Distinguished Member
t
All film soundtracks are mixed at a universally recognised reference level. The same level is used when calibratin the sound systems in most cinemas and most if not all AV receivers set their master volume level up using what approximates this same reference. In a correctly calibrated setup the 0db master volume level equates to this reference and it should equal a measurement of 75db if portray the test tone at 0db master volume as measured from your listening location.



The home theatre interpretation of this isn't as loud as you'd experience in a cinema, but is not that far off and still LOUD.


If wanting to lusten to film soundtracks and hear them as close as you can to what the person mixing them heard then listen while setting the master volume to 0db. This results in you getting roughly the same dynamic range as experienced by that sound engineer.

Thanks, thats really useful and interesting.

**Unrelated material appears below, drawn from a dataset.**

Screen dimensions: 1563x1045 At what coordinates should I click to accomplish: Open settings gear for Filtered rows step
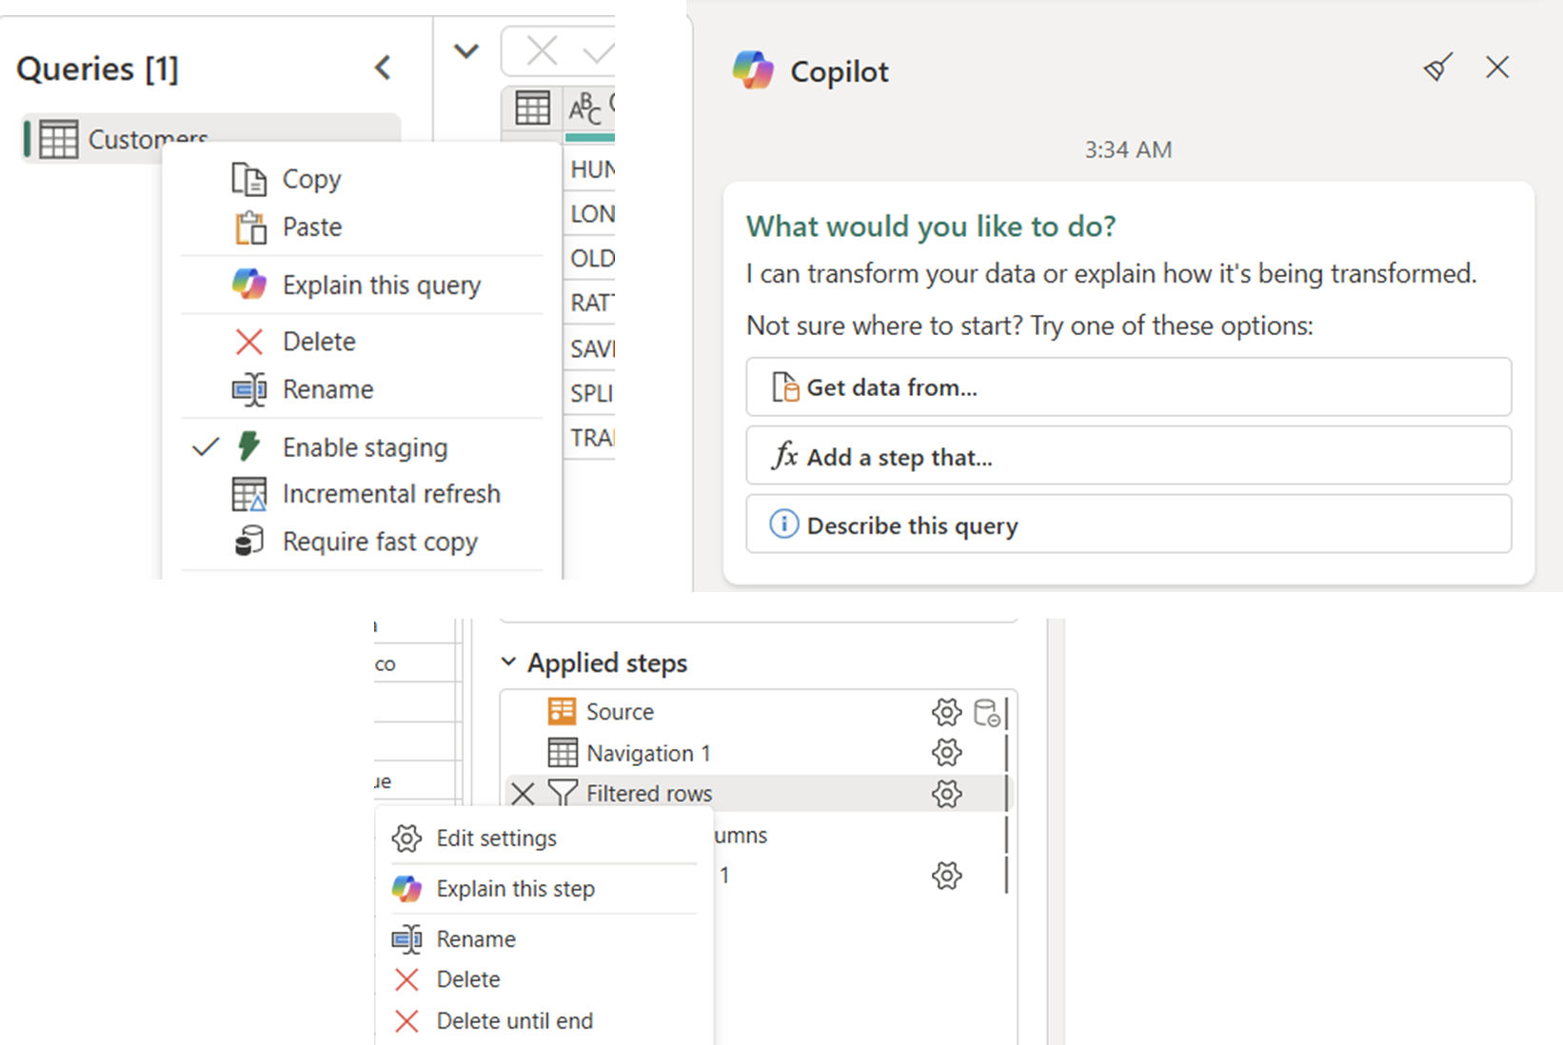point(946,793)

So if I read it right, I should:

1) turn off all digital enhancers/setting (i.e. enhancer; dialogue boost stuff; bass boost etc.) - maybe keep adaptive DRC.
2) use YPAO mic calibration
3) use phone app to test the test tone sound and hope to get 75db from each speaker at seating position? (would I need to change the test tone/level cab to 0 for this step?)
 

dante01

Distinguished Member
Most will turn off additional effects like processing if listening to discrete multichannel soundtracks, but there's no golden rule to this and only the sound Nazis would insist that you don't upmix such soundtracks or use DSP features relative to them. I personally tend not to apply upmixing to most content apart from while watching TV, but this is mainly due to the fact that most TV content is only 2 channel stereo in nature.

Neither is there anything to prevent you applying or using any feature that enhances your listening experience. One man's meat is another man's murder :)

Yeah, I'd strongly advise you calibrate the AV receiver using the supplied mic. If you haven't already then it is very unlikely that you speakers would be balanced correctly relative to your listening location. Neither would the AV receiver's PEQ room correction be in effect if you've not run the YPAO calubration?

The phone app is just a reasurance that the levels are roughly all equal and you can use the results to fine tune the levels if need be?

You'd not need to set the AV receiver to 0db master volume if simply checking whether the speakers are levelled. Just ensure that they measure roughly the same SPL as measured from roughly where you located the mic during the calibration. Set the meter to C weighting with a SLOW response.